To create a Tab Panel you need a lot of forms – the main form, and a separate form for each button in the tab panel.
The names for the panel forms must follow a template that you set up in the Forms option. In this example, the template consists of Shape_ followed by the button name.
This option contains a template that is used to construct a form name from the panel name. This template must contain
[VALUE], which will be replaced by the actual name of the panel to create the form name.
So in this example the form names must be Shape_Boxes, Shape_Circles, Shape_Triangles, etc. Once you’ve set up the template, it’s up to you to create forms with the proper names that conform to the template you have set up, as well as the button names you have specified (though the Tab Panel Constructor can do this for you).

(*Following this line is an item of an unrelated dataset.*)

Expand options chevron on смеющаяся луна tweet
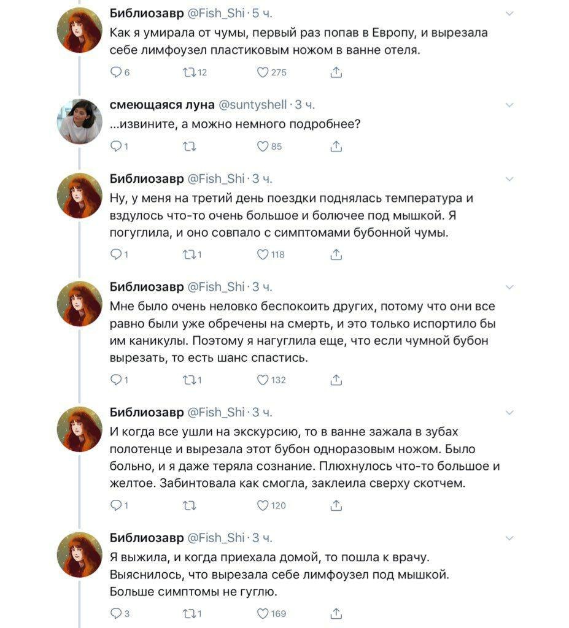Image resolution: width=569 pixels, height=628 pixels. [x=509, y=105]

Other than giving each form the correct name, you don’t have to do anything special when you create new forms for the panels. They don’t have to be in any order, and there is nothing special about these forms other than that the name has to match the template format.
A moment ago I created a form with a searchable list. Now I’ll add a tab panel to this form. I’ll use the data entry and map forms as panels in this tab panel, so my first task is to rename these forms with a common prefix (panel_) so that they can be used in the tab panel.
Now I close those forms, open the Names form (created in the previous lesson), then create and position the tab panel object.
Now I enter the tab panel names into the Formula pane of the object inspector panel. The names are separated by commas. These must be the same names as the forms we just renamed, but without the common prefix.
Panorama uses a variable to keep track of which panel is currently selected. It’s up to me to specify the name of this variable, which I do via the Data option in the last pane of the object inspector panel. I’ll call this variable panelChoice. (In this example it’s not really important what the variable name is, as long as it isn’t used anywhere else.)
The final step is to specify the forms to be used for the panels. Type in the prefix used when naming the forms (panel_), followed by
[VALUE] (which represents the button name).
The tab panel is now ready to use, so I’ll switch to data mode to try it out. I can use the text list to search for a person, then choose whether to display and edit the data, or to view a map.